┌──
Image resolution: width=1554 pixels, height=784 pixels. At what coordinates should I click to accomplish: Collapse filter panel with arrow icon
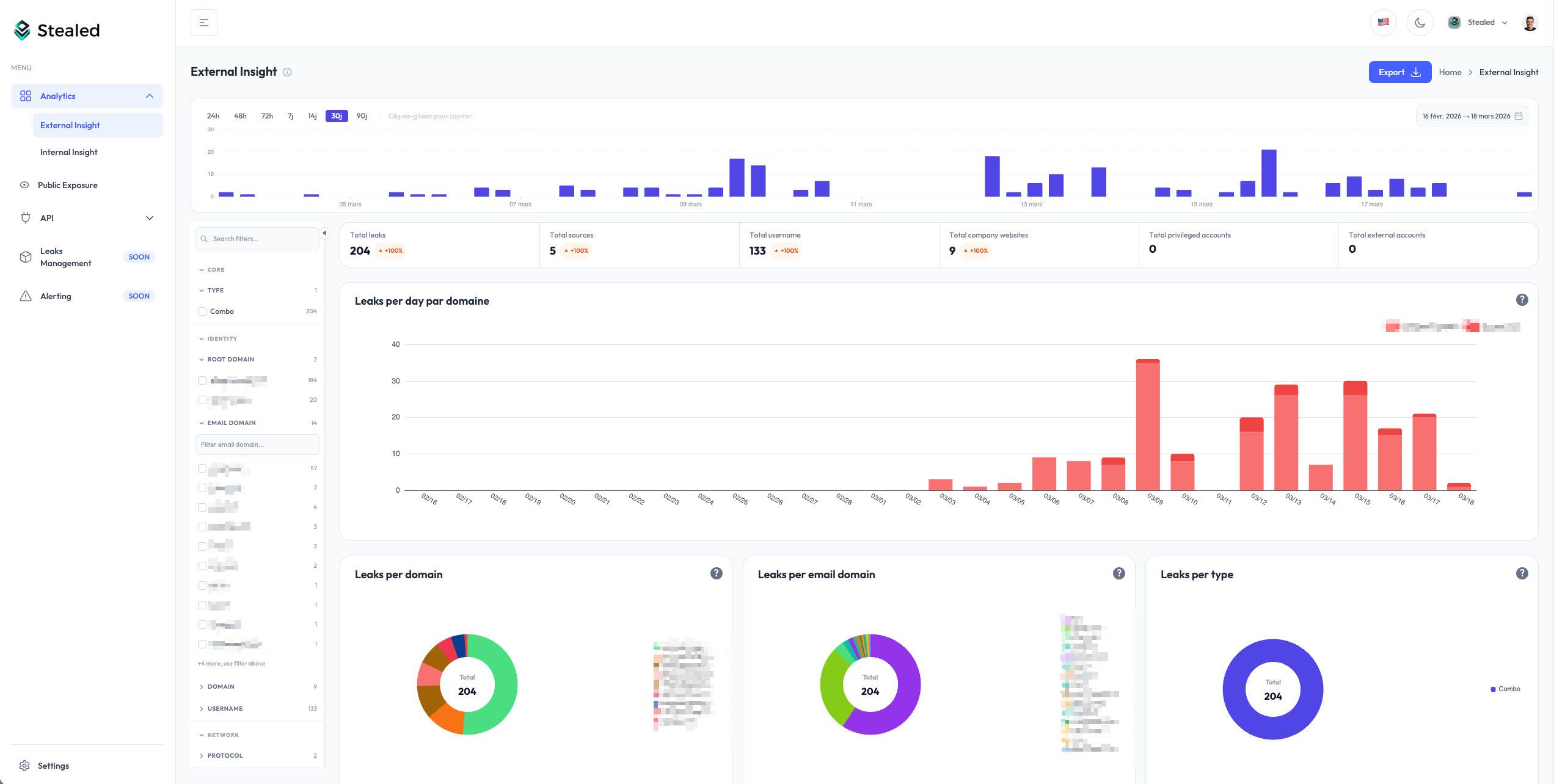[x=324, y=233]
└──
┌──
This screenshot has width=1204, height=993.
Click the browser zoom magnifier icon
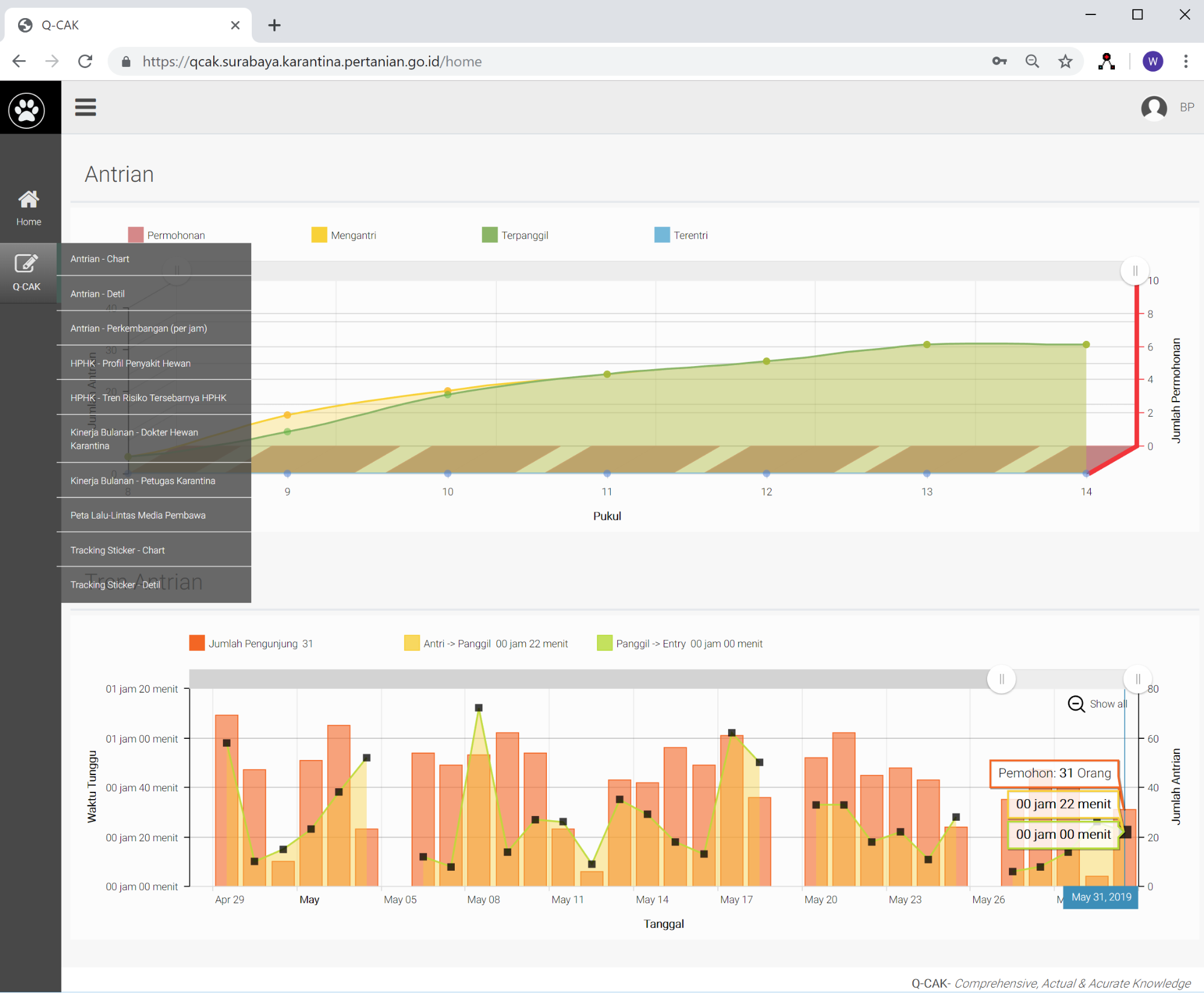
└──
┌──
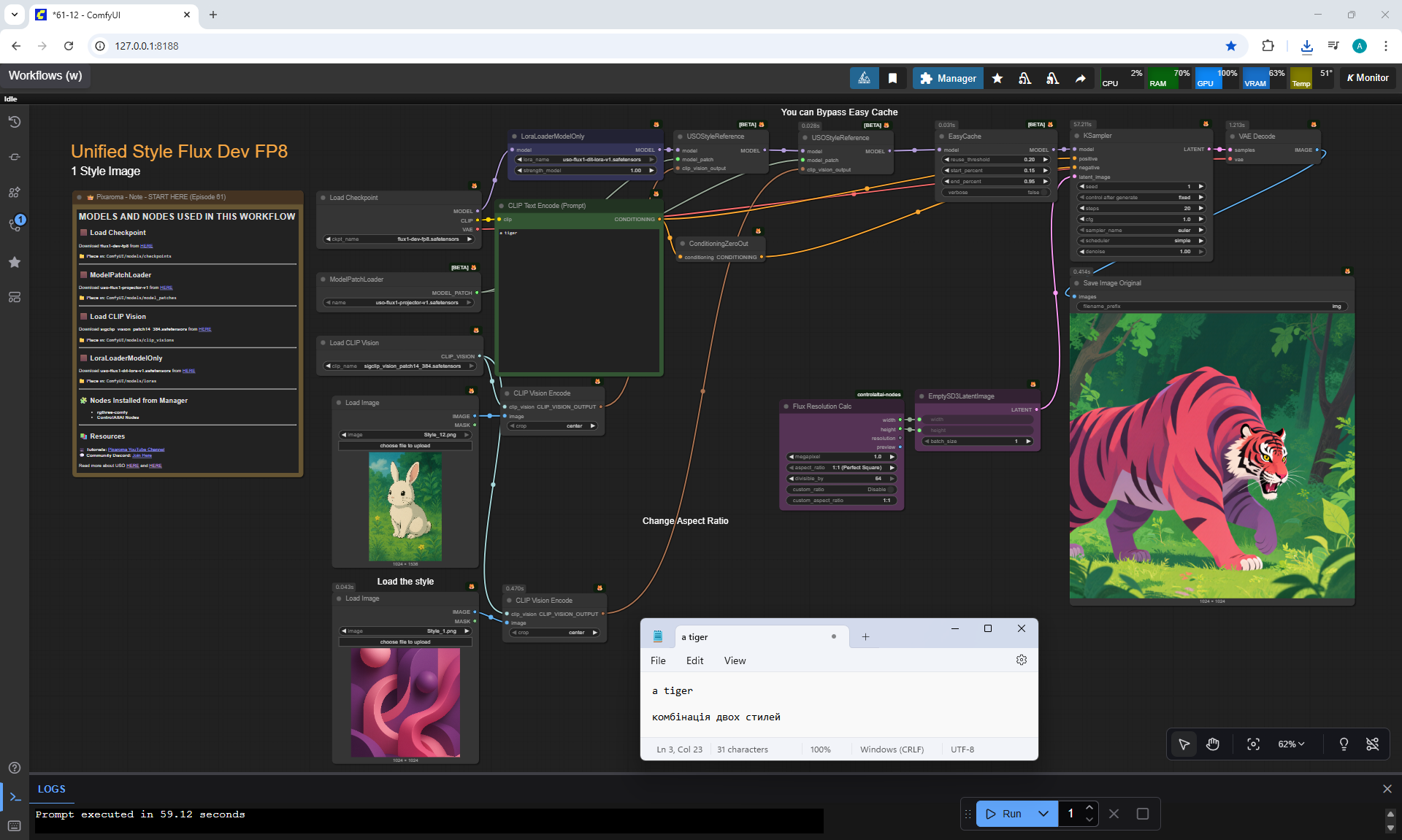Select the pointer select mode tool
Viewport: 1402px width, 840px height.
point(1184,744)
└──
*EXERCISE AIM*.
Of the lines above, retype only those from the line containing "This screenshot has width=1204, height=993." through the line containing "Click the browser zoom magnifier icon", including both, exactly.

*RESPONSE TO THE EXERCISE*.
This screenshot has width=1204, height=993.
Click the browser zoom magnifier icon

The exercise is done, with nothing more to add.